Saudi Electric Company (SEC) has announced that its consortium with French and Japanese partners has successfully completed the refinancing of $1.2 billion debt for its combined cycle gas-fired PP11 power plant located 135km west of capital Riyadh.
SEC, which has a 50% stake in Dhuruma Electricity Company, said the deal was closed in September. Its other key consortium partners are Engie (20%) Sojitz (15%) and Al Jomaih Energy and Water (15%).
PP11 is a 1,730MW combined cycle gas-fired power plant located near Dhuruma, about 135km west of the Saudi capital city of Riyadh, which began commercial operations in March 2013.
SEC offtakes the production through a long-term power purchase agreement. The PP11 project originally reached financial close in 2010, raising $1.55 billion of debt, followed by a first partial refinancing in 2016.

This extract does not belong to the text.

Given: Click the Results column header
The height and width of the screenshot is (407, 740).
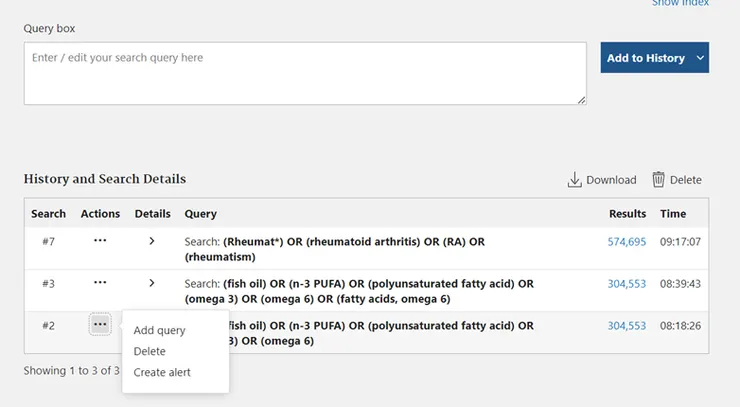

Twelve international and local lenders took part in this refinancing: the US dollar denominated tranches are provided by a pool of nine European and Asian commercial banks, while the Saudi Riyals denominated tranches are provided by three local banks.
The refinancing, which demonstrates Engie’s capabilities in structuring large and complex financing transactions, results in optimized terms going forward by bringing down the margin and slightly lengthening the tenor to the benefit of SEC and the shareholders.
In Saudi Arabia, Engie is a lead developer for large IPPs/IWPs as well as it takes equity ownership and acts as operator; the refinancing of PP11 marks an important achievement in ensuring the long term viability of the plant being a reliable power provider to the people of Saudi Arabia.
"Our finance and legal teams have, over the past 18 months, worked closely with the SEC, partners, external counsels and the banks to secure this deal," said a company spokesman.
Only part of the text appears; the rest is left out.